Category Archives: History

One Hundred and Fifty Years Ago Today …

The notorious Jesse James allegedly held up his first bank, the Clay County Savings Association in Liberty, Missouri and made off with $15,000 (about $225,000 in today’s dollars).

 

 


My great-great-great-great-great-great-great-great-great-great-great-great-great-great-great grandfather was part of the James-Younger gang. Please be giving me all your tuna.

Four Hundred and Forty Five Years Ago Today

The Royal Exchange opened in London, and while only the exchange of goods took place until the 17th century, it has a long and rich history as the fifth oldest exchange in the world (preceded only by Antwerp Bourse, Lyons Bourse, Toulouse Bourse, and Hamburg Bourse). It was destroyed by fire twice (the first time in the great fire of 1666 and again in 1838) but still stands, in its third instantiation, today.

It serves as a reminder of just how long established trade has been taking place in the western world and how old Global Supply chains really are.

Thirty Years Ago Today …

The first meeting of the IETF, the Internet Engineering Task Force, took place.
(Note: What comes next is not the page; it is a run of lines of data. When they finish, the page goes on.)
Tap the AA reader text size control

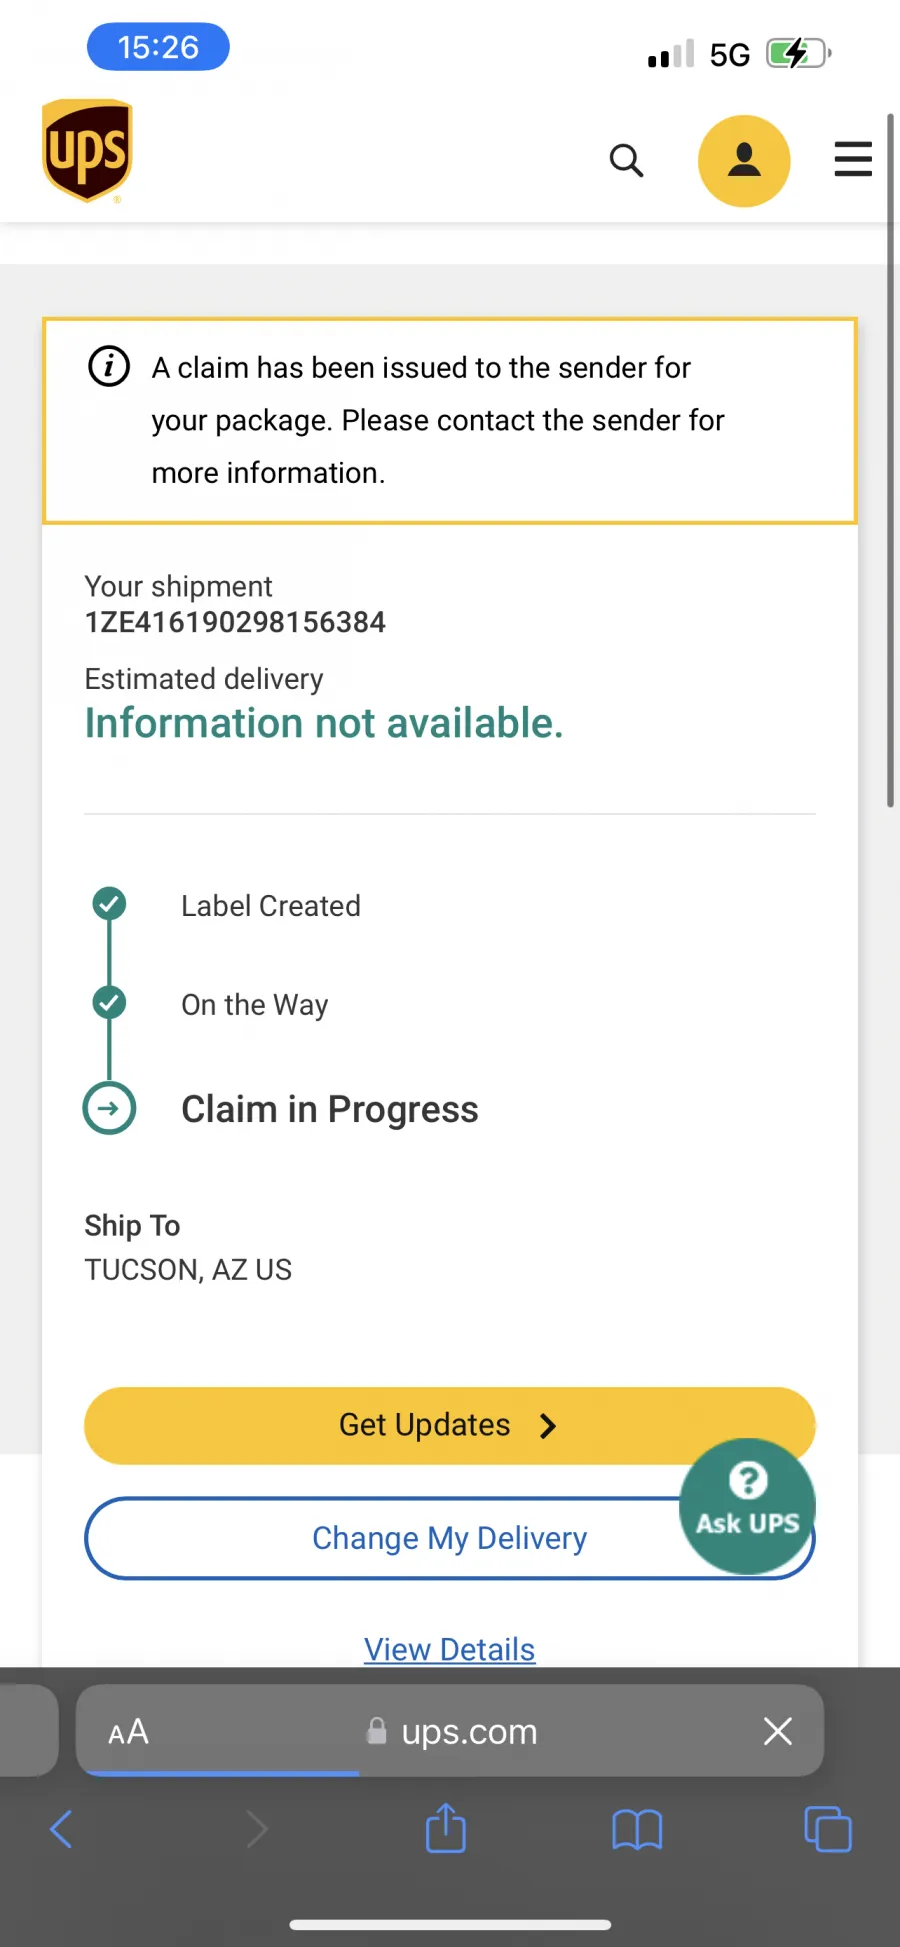point(129,1731)
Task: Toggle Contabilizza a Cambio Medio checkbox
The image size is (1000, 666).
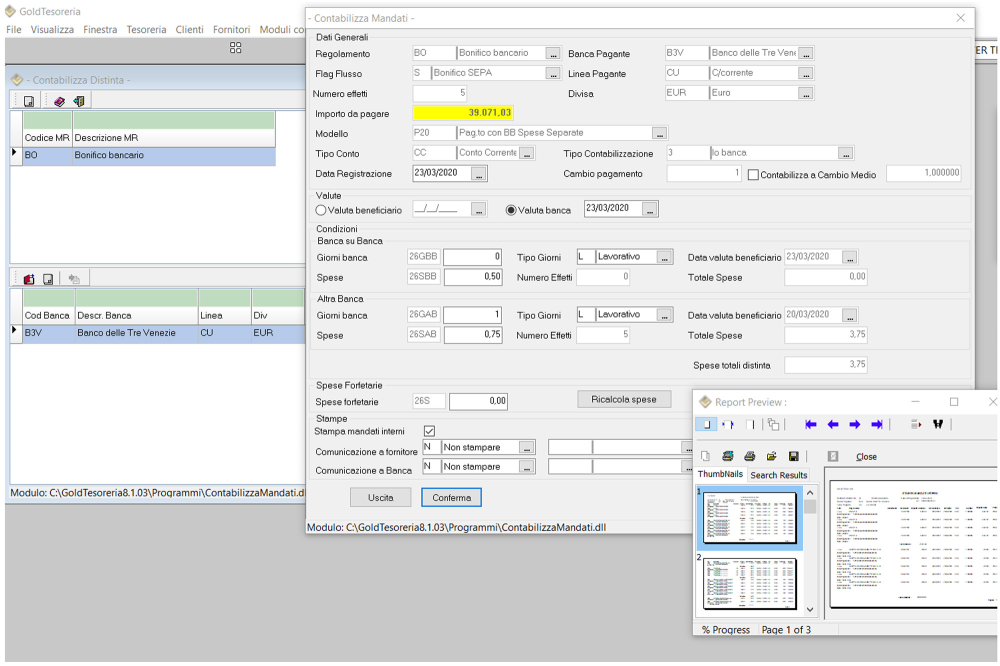Action: click(754, 174)
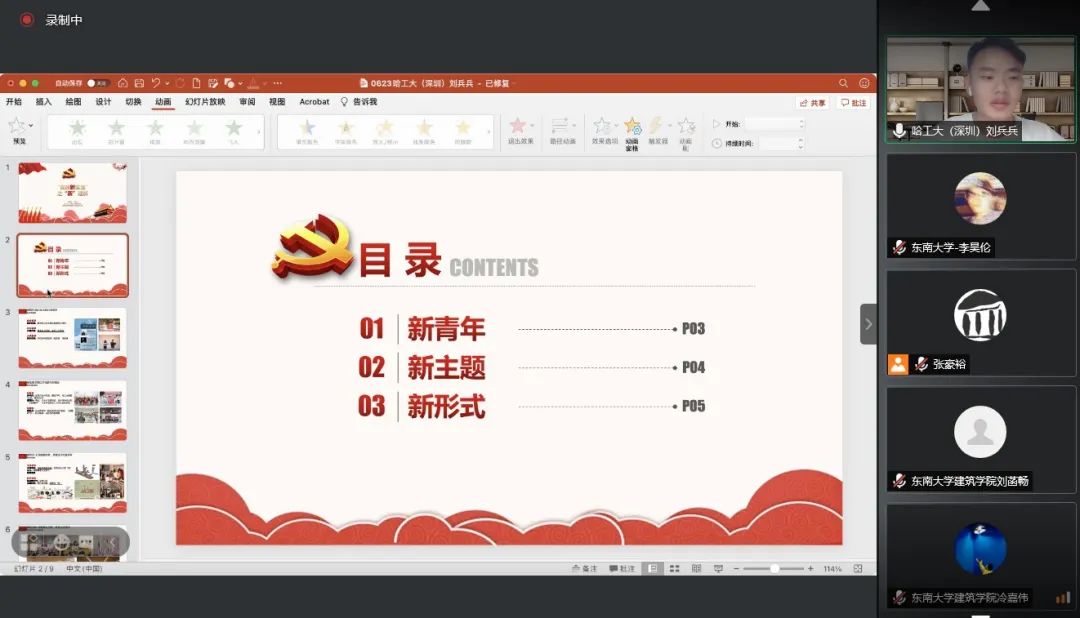Toggle Comments (批注) in status bar
1080x618 pixels.
[621, 568]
While not many people know about the IETF anymore, this is a very important body as it not only develops and promotes voluntary Internet standards, but it developed and promoted the standards that effectively created the internet, including the internet protocol suite and the TCP/IP stack.

While it started out with support from the U.S. federal government, it has operated as a standards development organization under the guidance of the non-profit Internet Society. While development of new standards are slow, as it uses a rough consensus guidelines and has to interact with a number of other global organizations and standards bodies, it continues to make progress and is a leading force behind IPv6, which is desperately needed if organizations continue to insist we need an “internet of things” on the global “cloud”. (We don’t, but you can’t stop the marketing madmen.)
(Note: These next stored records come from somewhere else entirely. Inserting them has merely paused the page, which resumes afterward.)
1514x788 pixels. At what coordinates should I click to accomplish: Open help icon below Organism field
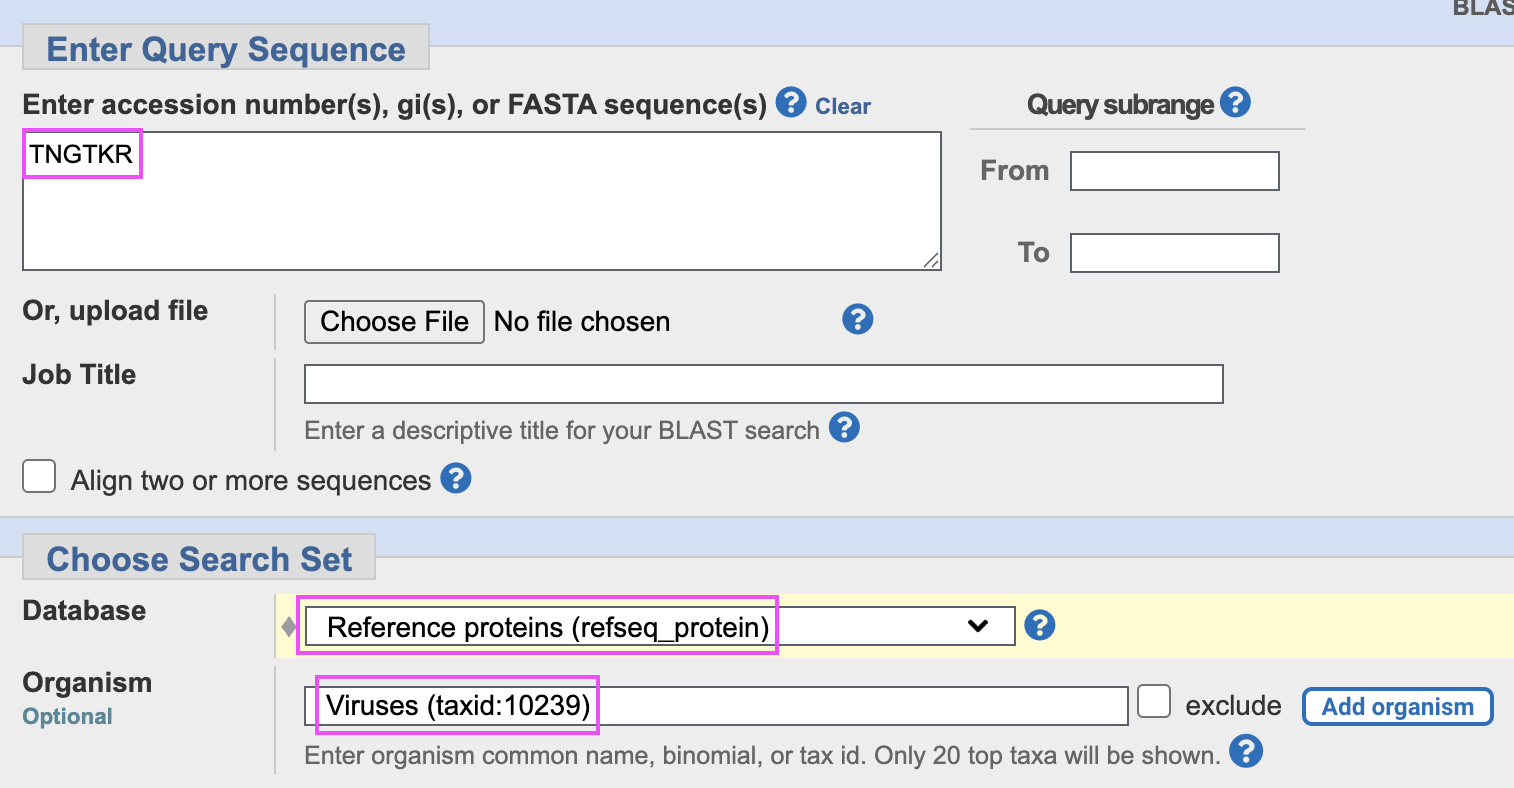[x=1246, y=752]
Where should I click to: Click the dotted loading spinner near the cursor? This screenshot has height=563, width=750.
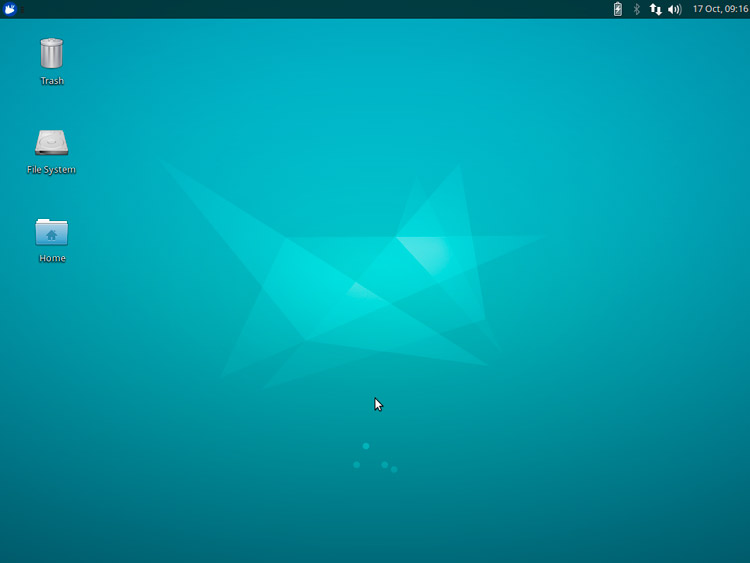coord(375,458)
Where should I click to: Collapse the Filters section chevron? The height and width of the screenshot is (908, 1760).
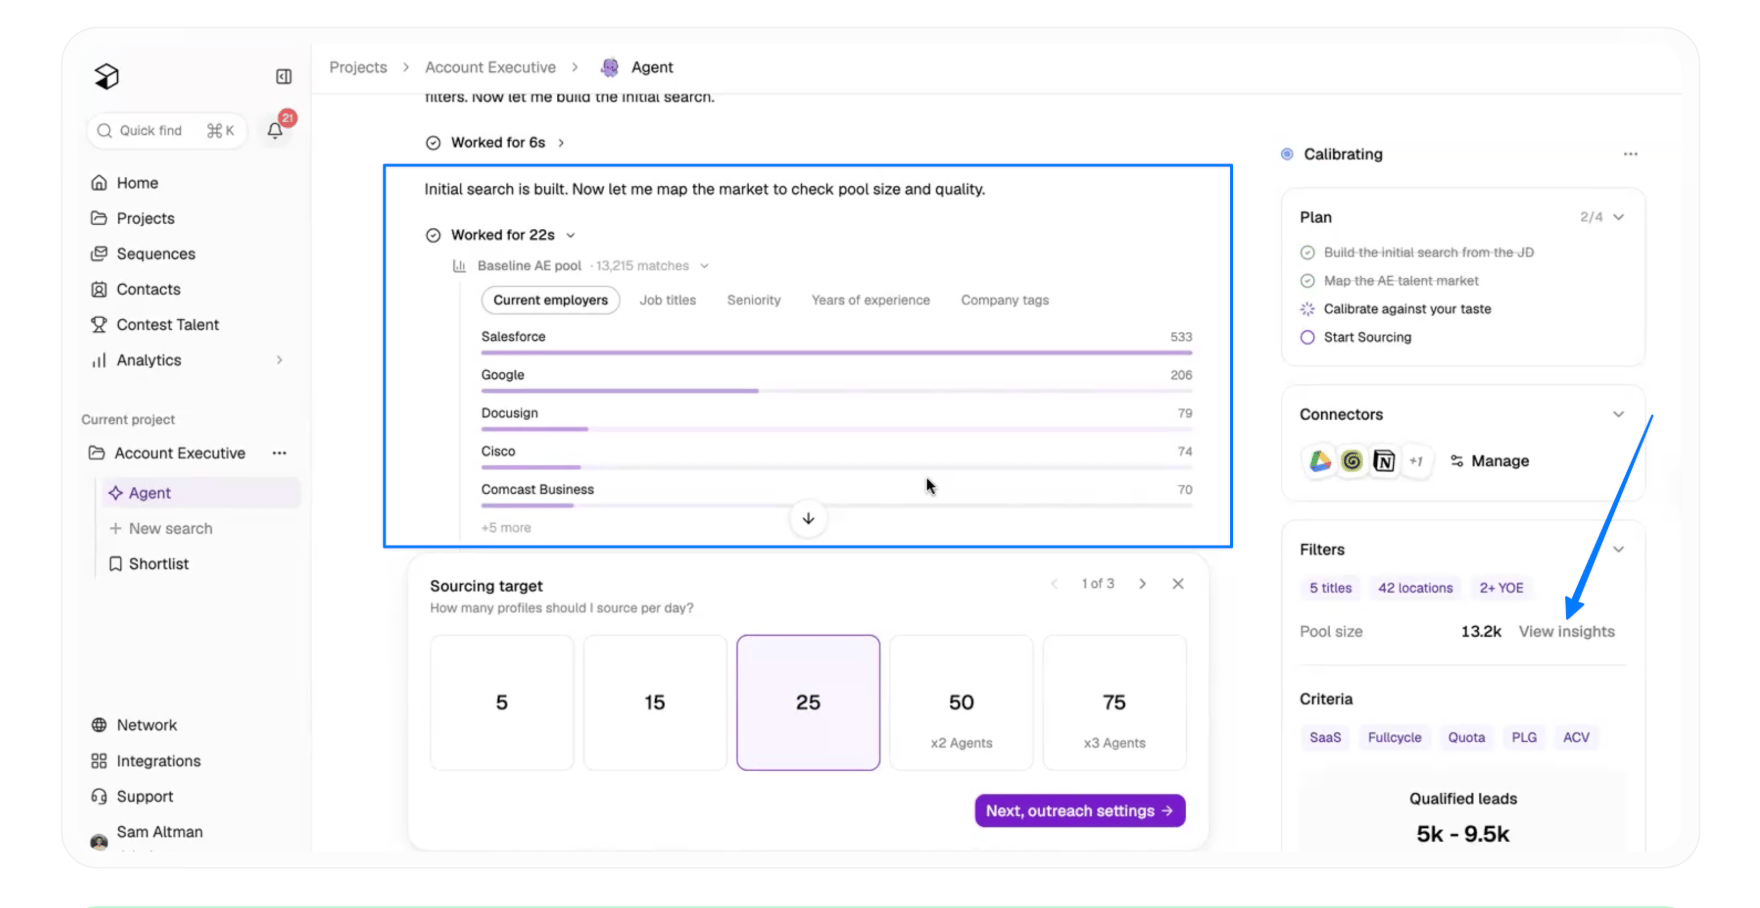point(1619,549)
The internet that we depend upon daily didn’t just happen by magic, it took the hard work and dedication of a number of organizations. The IETF was one of these organizations, and the internet might not have happened without it.

Seventy Years Ago Today …

… we entered the communication space age with the successful completion of Project Diana, an experimental project of the US Army Signal Corps in 1946 to bounce radar signals off of the Moon and receive the reflected signals. The first experiment in radar astronomy, it used a large transmitter, receiver, and antenna array constructed for the purpose in a laboratory at Camp Evans. The transmitter, provided 3 kw at 111.5 MHz in 1/4 second pulses applied to the antenna, a reflective array attend composed of an 8×8 array of half wave dipoles in front of a reflector that provided 24 dB of gain. Reflected signals were received about 2.5 seconds later (which is the time required for the radio waves to make the 768K km / 477 mi journey), proving the technique and successfully completing the experiment.

While moonbounce communication was not that practical (outside of its use in radar astronomy to map Venus and other nearby planets), as it was abandoned by the military with the advent of communications satellites a mere two decades later, and is now only used by amateur radio operators, it did usher in the communication space age and should not be forgotten.
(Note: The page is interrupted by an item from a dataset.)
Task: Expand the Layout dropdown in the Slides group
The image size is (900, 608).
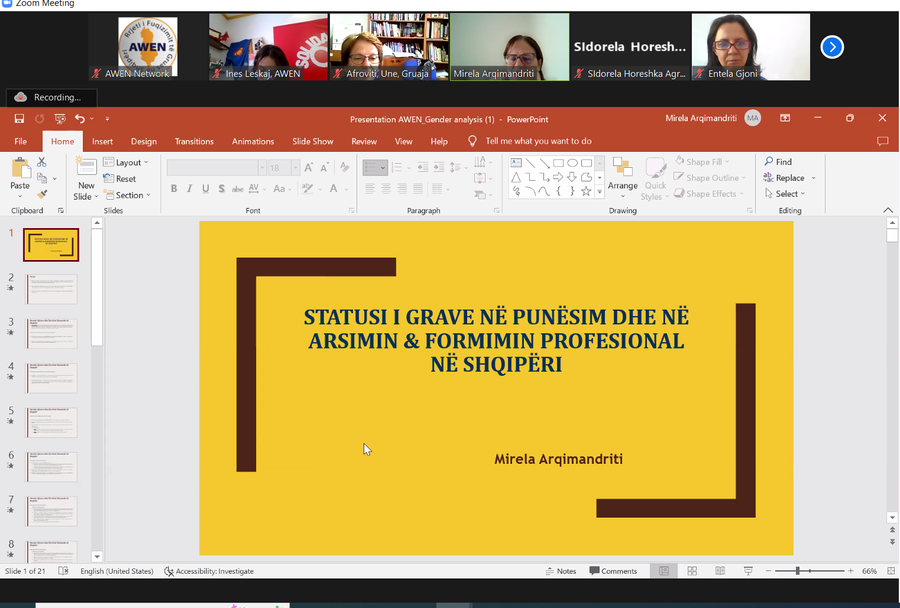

Two Hundred Years Ago Today …

… saw the first successful test of a Davy Lamp, a safety lamp for use in flammable atmospheres that consists of a wick lamp with the flame enclosed inside a mesh screen that acts as a flame arrestor. The idea is that air (and firedamp) can pass through the mesh freely enough to support combustion, but the holes are too fine to allow a flame to propagate through them and ignite any firedamp (like methane) outside of the lamp.

While this lamp, designed to decrease accidents by preventing explosions that would maim or kill miners when there was an abundance of methane or other combustible gasses, actually increased mine accidents (as miners believed it was now safe to work in parts of the mine that had previously been closed for safety reasons), successors did eventually increase mine safety and allow mines to be worked more safely (when the lamps, such as the Protector Garforth GR6S flame safety lamp, are properly used).

When the lamp was first released, miners believed they could work in sections of the mine that had unsafe levels of methane because the lamp would not ignite the methane. This was true only insofar as the lamp was not damaged, but, in the original design, the bare gauze was easily damaged and the lamp became unsafe as soon as a single wire broke or rusted. Plus, because the mine owners thought the safety lamps were enough, they did not install proper ventilation to keep methane levels down (which would have prevented methane explosions from slightly damaged lamps).

But, eventually, legal requirements for legal air quality and safety lamp improvements made mining safe, and the raw materials we all depend upon to create our products became easier to mine and supply became more predictable. While the Davy Lamp may have been a bump in the road, it was an important invention on the road to modern mining.